» WHAT THIS TASK INVOLVES:
An exact reproduction of all entries is required.

^^^^

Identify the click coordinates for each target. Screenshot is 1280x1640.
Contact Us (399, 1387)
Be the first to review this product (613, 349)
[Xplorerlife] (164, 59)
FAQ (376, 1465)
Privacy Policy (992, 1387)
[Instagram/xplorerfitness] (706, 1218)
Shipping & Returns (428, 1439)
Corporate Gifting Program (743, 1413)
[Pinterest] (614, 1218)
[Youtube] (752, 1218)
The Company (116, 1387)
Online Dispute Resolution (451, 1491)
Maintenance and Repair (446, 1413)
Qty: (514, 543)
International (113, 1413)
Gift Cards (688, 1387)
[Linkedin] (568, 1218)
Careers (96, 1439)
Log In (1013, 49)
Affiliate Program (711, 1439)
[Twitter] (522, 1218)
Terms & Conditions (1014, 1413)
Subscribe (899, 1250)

^^^^

» ANSWER AREA:
Identify the click coordinates for each target. Screenshot is 1280x1640.
Contact Us (399, 1387)
Be the first to review this product (613, 349)
[Xplorerlife] (164, 59)
FAQ (376, 1465)
Privacy Policy (992, 1387)
[Instagram/xplorerfitness] (706, 1218)
Shipping & Returns (428, 1439)
Corporate Gifting Program (743, 1413)
[Pinterest] (614, 1218)
[Youtube] (752, 1218)
The Company (116, 1387)
Online Dispute Resolution (451, 1491)
Maintenance and Repair (446, 1413)
Qty: (514, 543)
International (113, 1413)
Gift Cards (688, 1387)
[Linkedin] (568, 1218)
Careers (96, 1439)
Log In (1013, 49)
Affiliate Program (711, 1439)
[Twitter] (522, 1218)
Terms & Conditions (1014, 1413)
Subscribe (899, 1250)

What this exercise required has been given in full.